(Collected data)
^^^^^^^^
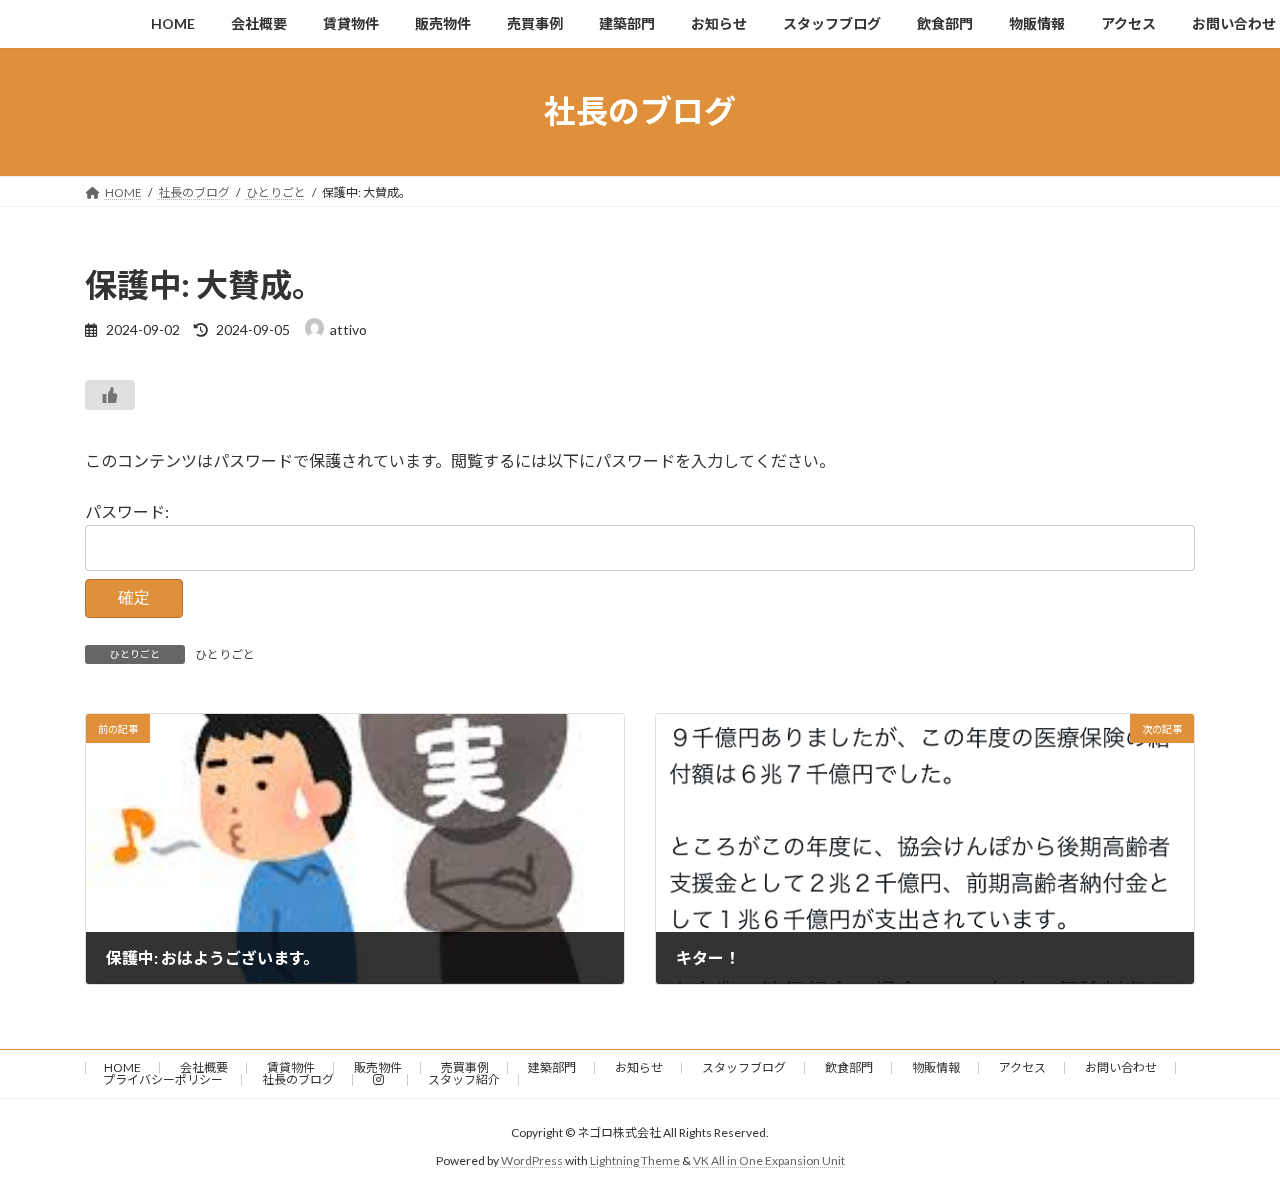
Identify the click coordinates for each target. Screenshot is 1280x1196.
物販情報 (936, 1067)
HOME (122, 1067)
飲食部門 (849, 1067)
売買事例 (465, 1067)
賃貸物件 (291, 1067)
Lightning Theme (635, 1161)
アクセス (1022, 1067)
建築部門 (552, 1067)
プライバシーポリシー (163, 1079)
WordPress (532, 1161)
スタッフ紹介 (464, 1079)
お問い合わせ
^^^^^^^^
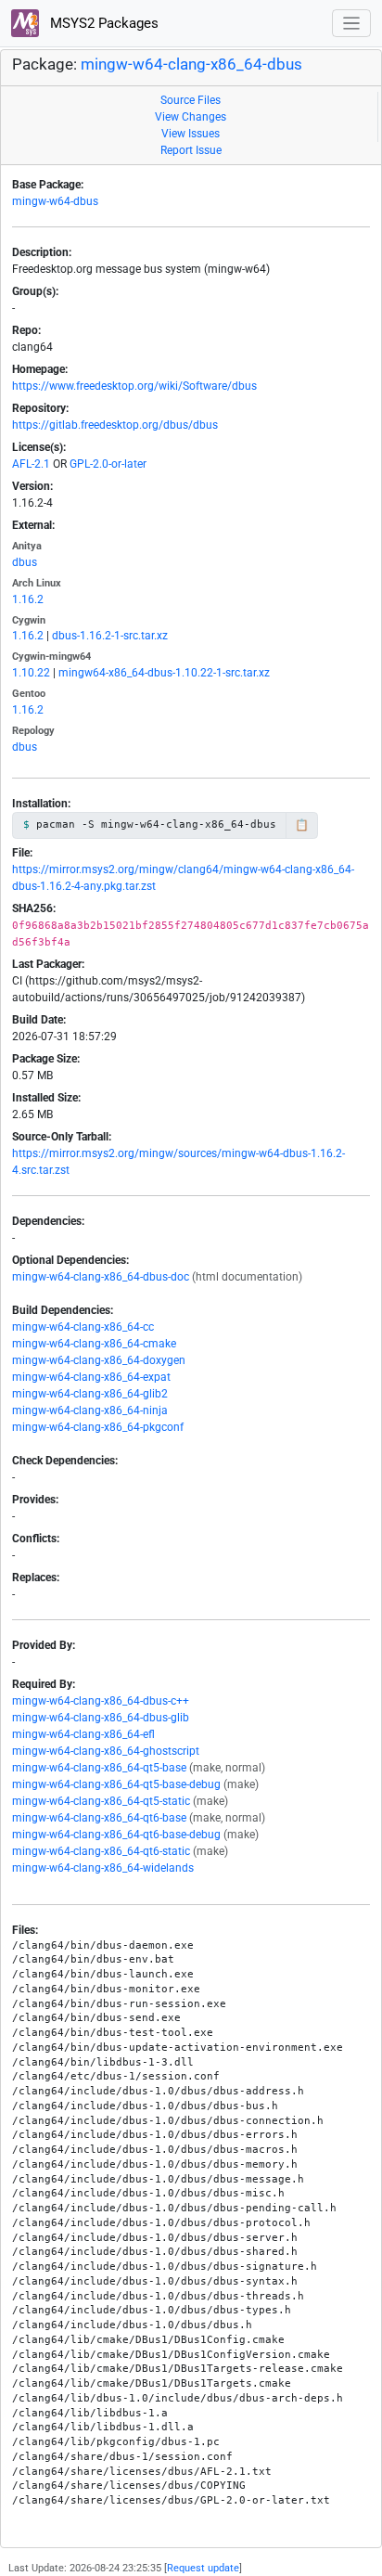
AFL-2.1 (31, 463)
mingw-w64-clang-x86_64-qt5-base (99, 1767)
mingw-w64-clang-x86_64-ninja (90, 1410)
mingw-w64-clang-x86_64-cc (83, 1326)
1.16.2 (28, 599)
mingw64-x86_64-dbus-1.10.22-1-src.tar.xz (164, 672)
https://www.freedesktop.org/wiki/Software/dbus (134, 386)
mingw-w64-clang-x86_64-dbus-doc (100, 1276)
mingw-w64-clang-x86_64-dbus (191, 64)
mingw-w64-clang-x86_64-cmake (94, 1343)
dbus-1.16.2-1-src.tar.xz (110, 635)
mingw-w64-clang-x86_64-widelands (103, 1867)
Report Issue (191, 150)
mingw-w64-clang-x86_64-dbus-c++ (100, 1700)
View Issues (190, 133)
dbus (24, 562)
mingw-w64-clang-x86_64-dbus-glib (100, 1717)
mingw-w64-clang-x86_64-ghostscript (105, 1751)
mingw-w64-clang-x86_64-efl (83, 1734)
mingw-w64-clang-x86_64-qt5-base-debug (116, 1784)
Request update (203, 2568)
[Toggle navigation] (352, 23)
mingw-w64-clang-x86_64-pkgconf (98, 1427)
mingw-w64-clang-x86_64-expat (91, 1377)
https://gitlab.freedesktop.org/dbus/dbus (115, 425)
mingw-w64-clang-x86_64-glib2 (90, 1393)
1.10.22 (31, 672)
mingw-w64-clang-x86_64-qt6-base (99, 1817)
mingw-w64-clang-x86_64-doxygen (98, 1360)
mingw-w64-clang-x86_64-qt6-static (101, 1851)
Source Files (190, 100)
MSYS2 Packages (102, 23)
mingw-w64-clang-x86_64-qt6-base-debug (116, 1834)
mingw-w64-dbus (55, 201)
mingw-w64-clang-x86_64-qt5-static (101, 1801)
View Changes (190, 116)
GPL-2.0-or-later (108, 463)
^^^^^^^^
Your answer should consist of copies of the lines above that include the string "freedesktop".

[Exercise response]:
https://www.freedesktop.org/wiki/Software/dbus (134, 386)
https://gitlab.freedesktop.org/dbus/dbus (115, 425)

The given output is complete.